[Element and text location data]
◇ ◇ ◇

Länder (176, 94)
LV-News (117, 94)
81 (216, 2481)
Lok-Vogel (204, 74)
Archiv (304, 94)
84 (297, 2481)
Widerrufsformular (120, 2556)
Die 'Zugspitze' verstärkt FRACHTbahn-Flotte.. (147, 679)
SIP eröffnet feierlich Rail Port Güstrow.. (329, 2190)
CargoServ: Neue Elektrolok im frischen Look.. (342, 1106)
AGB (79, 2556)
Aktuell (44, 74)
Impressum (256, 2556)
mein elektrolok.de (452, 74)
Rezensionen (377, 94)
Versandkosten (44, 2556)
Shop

◇ ◇ ◇

PROBLEM TO WORK ON
Copy every one of the entries above verbatim.

WRITTEN RESPONSE
Länder (176, 94)
LV-News (117, 94)
81 (216, 2481)
Lok-Vogel (204, 74)
Archiv (304, 94)
84 (297, 2481)
Widerrufsformular (120, 2556)
Die 'Zugspitze' verstärkt FRACHTbahn-Flotte.. (147, 679)
SIP eröffnet feierlich Rail Port Güstrow.. (329, 2190)
CargoServ: Neue Elektrolok im frischen Look.. (342, 1106)
AGB (79, 2556)
Aktuell (44, 74)
Impressum (256, 2556)
mein elektrolok.de (452, 74)
Rezensionen (377, 94)
Versandkosten (44, 2556)
Shop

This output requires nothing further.